8.A.136. The Beta-Arrestin (ARRB) Family
β-arrestins function in the desensitization of seven membrane spanning receptors (7MSRs, GPCRs, TC# 9.A.14), especially in the endocytosis and signaling of these receptors (Magalhaes et al. 2012). These functions reflect the ability of the beta-arrestins to bind signaling and endocytic elements, often in an agonist-dependent fashion (Lefkowitz and Whalen 2004). One system leads to MAP kinase activation via beta-arrestin-mediated scaffolding of these pathways in a receptor-dependent fashion. The beta-arrestins are also found to be involved in the regulation of novel receptor systems, such as Frizzled and TGFbeta receptors as well as certain transporters such as ion channels and carriers (i.e., SLC9A5; the sodium/hydrogen exchanger, NHE5 (TC# 2.A.36.1.16). β-arrestin-1 acts as a scaffold for ADGRG2/CFTR complex formation in apical membranes, whereas specific residues of ADGRG2 confer coupling specificity for different G protein subtypes, the specificity of which is critical for male fertility (Zhang et al. 2018).
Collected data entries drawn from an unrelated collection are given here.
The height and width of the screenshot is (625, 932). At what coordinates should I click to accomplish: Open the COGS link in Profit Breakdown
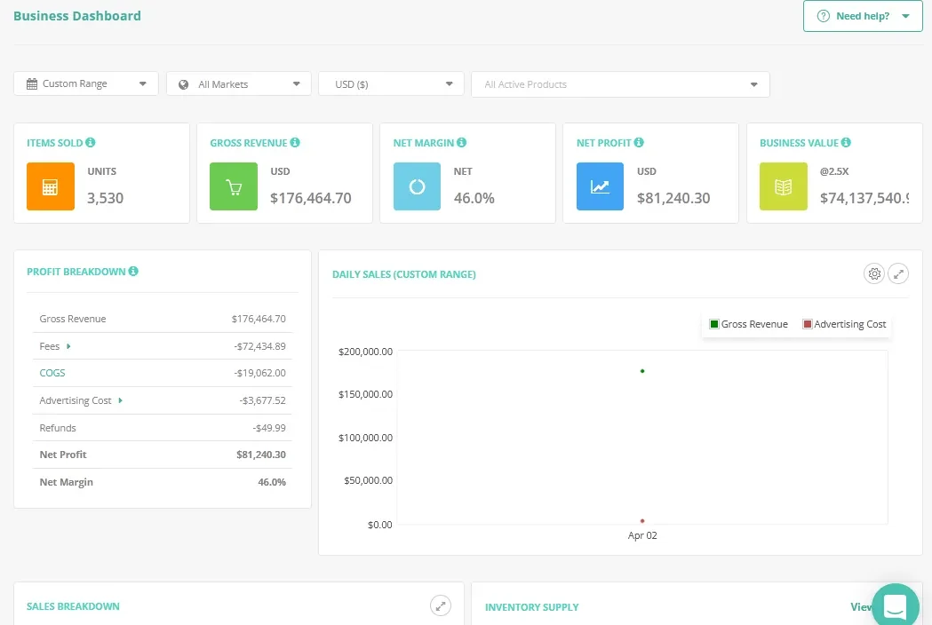pyautogui.click(x=52, y=373)
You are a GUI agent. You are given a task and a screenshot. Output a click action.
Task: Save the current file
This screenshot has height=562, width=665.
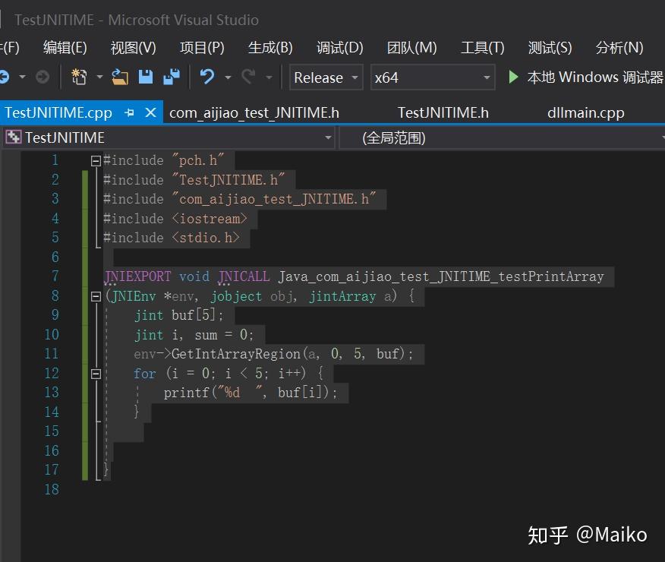point(147,76)
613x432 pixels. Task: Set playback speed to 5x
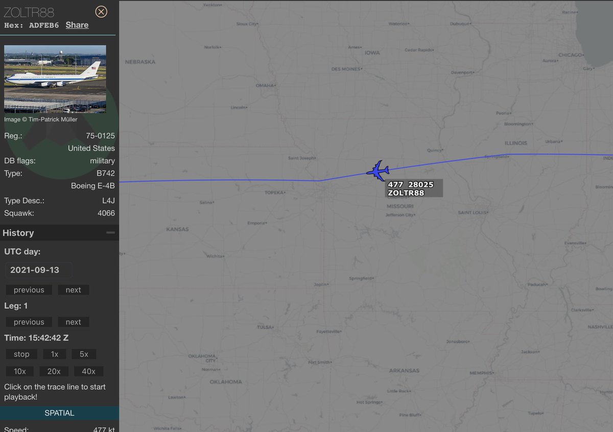(x=84, y=354)
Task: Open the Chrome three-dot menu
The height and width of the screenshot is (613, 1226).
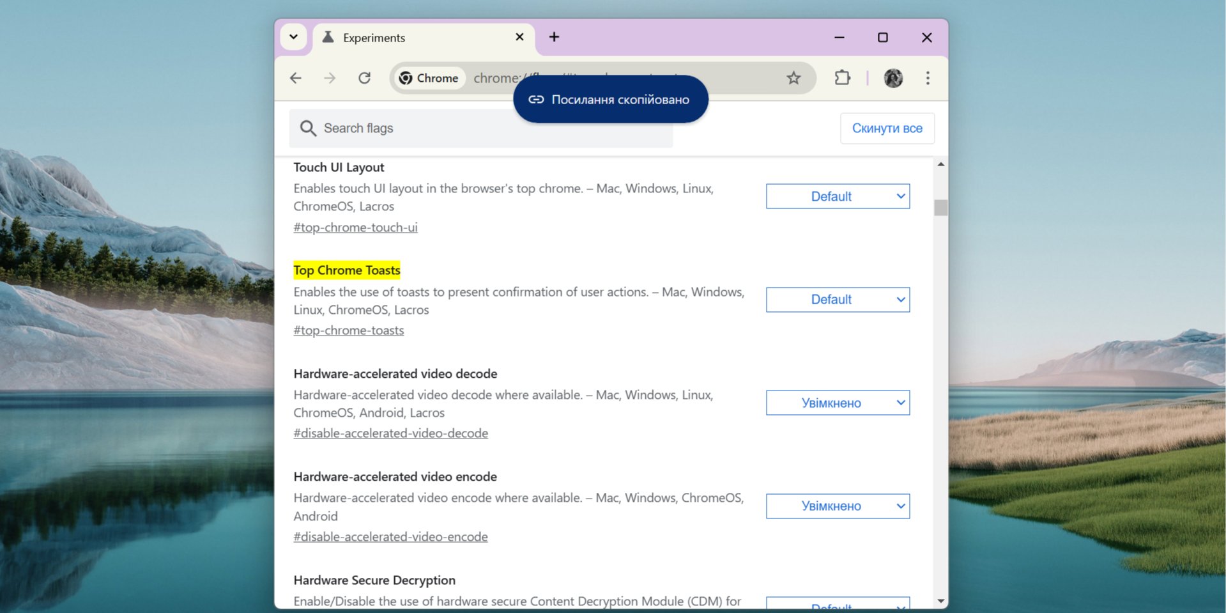Action: (x=928, y=78)
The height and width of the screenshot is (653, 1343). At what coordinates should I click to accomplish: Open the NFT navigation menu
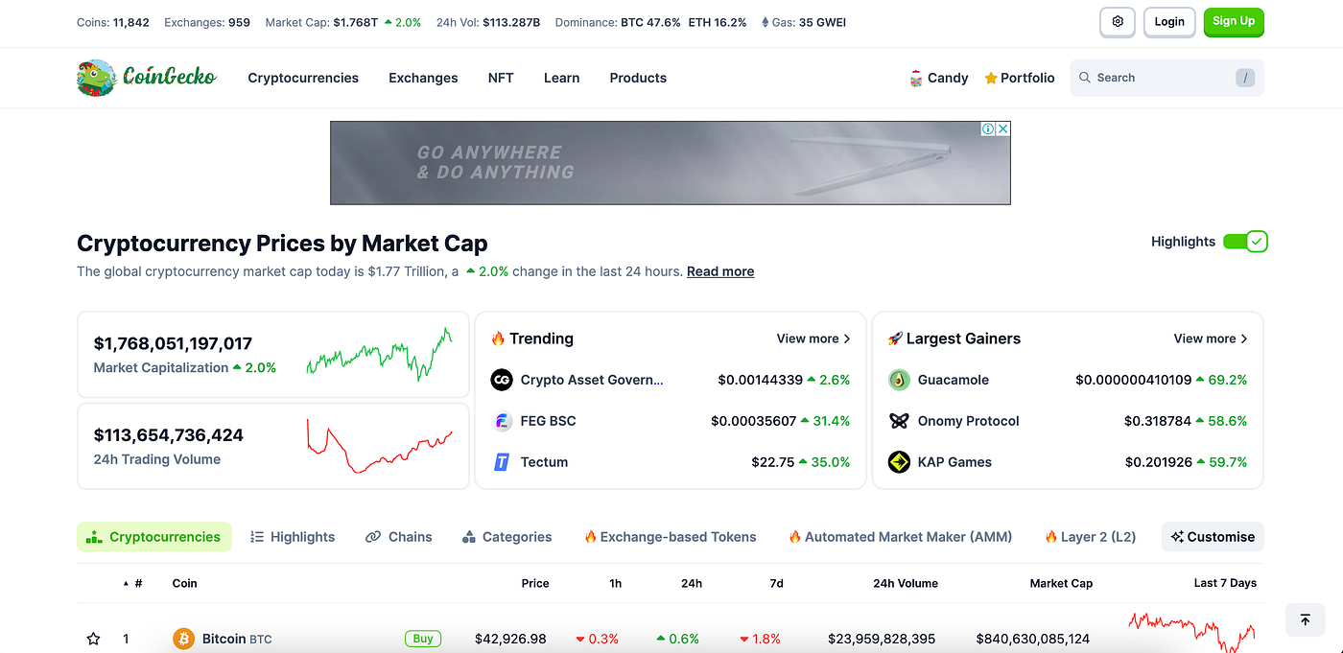(x=501, y=78)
Opioid receptors signal through two kinds of downstream partners, G-proteins and β-arrestins. Many side effects of opioid use are mediated by β-arrestins, and therefore, opioids that signal through G-proteins are preferred for treating pain. Ko et al. 2021 found that β-arrestin-based drugs can be used to treat fear and anxiety. There are distinct but overlapping functions for β-arrestin isoform. Loss of beta-arrestins can cause a Warberg effect and prevent progesterone-induced rapid proteasomal degradation of progesterone receptor membrane component 1 (Sabbir et al. 2021).